Adam Rapoport, the editor-in-chief of the magazine Bon Appétit, stepped down Monday after pictures of him and his wife Simone Shubuck wearing brownface resurfaced online. “From an extremely ill-conceived Halloween costume 16 years ago to my blind spots as an editor, I’ve not championed an inclusive vision", he said in a statement on his Instagram page.
“And ultimately, it’s been at the expense of Bon Appétit and its staff, as well as our readers", he went on. The editor stressed he would “reflect on the work that I need to do as a human being and to allow Bon Appétit to get to a better place".
The resignation comes hours after Tammie Teclemariam, a freelance food and drinks writer, posted a screenshot of a 2013 Instagram post on Shubuck’s page showing a stereotypical depiction of Puerto Ricans, later noting the image had been sent to her in direct messages by two other people in the food media.

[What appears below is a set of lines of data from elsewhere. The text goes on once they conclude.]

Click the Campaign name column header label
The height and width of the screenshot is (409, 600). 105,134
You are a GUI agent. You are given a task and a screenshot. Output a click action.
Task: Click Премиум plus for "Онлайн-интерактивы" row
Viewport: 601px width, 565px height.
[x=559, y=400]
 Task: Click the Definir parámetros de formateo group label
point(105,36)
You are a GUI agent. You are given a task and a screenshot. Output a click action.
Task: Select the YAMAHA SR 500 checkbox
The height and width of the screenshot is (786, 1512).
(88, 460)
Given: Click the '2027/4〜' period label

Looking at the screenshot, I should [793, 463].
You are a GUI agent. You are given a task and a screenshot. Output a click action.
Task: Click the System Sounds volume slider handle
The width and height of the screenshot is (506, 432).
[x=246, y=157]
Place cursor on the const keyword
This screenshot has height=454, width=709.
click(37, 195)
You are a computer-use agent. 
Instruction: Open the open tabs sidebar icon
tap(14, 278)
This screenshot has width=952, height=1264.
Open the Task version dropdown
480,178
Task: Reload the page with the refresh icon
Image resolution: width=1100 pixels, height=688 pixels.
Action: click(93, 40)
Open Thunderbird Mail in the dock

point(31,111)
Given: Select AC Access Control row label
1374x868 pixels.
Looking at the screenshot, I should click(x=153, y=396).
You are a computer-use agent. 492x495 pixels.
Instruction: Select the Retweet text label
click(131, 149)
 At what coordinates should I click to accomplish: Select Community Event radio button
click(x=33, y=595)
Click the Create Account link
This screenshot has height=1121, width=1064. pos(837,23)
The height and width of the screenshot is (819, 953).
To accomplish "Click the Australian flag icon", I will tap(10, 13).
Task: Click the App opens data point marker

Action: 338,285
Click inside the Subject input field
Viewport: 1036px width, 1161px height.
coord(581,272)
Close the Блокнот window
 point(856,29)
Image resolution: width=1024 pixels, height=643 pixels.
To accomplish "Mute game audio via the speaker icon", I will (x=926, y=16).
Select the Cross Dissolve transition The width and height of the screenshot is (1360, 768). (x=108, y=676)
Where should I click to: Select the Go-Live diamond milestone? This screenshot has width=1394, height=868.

"#TBT me and my papi @rapo4 #boricua", the original caption read, which Teclemariam responded to, fuming on Twitter, where she also reposted the image: “I do not know why Adam Rapoport simply doesn’t write about Puerto Rican food for @bonAppétit himself!!!”
The said infamous image was taken down by noon, The New York Times reported.
Both Bon Appétit, whose test-kitchen videos have become a genuine sensation, and Rapoport himself have been recent targets of criticism, The New York Times reported, citing staff members as saying that the photograph was only the latest in a series of missteps and poor treatment of people of colour at the publication.
Sohla El-Waylly, an assistant editor at Bon Appétit, asserted in an Instagram story that she was “angered and disgusted” by the snapshot lamenting that people of colour were not properly compensated.
Speaking to BuzzFeed about a Zoom meeting that Rapoport called to apologise to his staff, but faced calls for resignation instead, Sohla El-Waylly said: “I’ve been pushed in front of video as a display of diversity", she wrote.
“In reality, currently only white editors are paid for their video appearances. None of the people of colour have been compensated for their appearances", she complained.
Earlier, Alex Lau, an Asian-American journalist who photographed many of the magazine’s top restaurant features, resigned, in part because of the issues in question. “I left BA for multiple reasons, but one of the main reasons was that white leadership refused to make changes that my BIPOC co-workers and I constantly pushed for", he wrote on Twitter on Monday, using an acronym for Black, Indigenous, People of Colour.
The resignations, including Rapoport's, comes as nationwide protests across the US against the death of African American George Floyd have largely boiled over into not merely demonstrations against police brutality, but also racial justice rallies.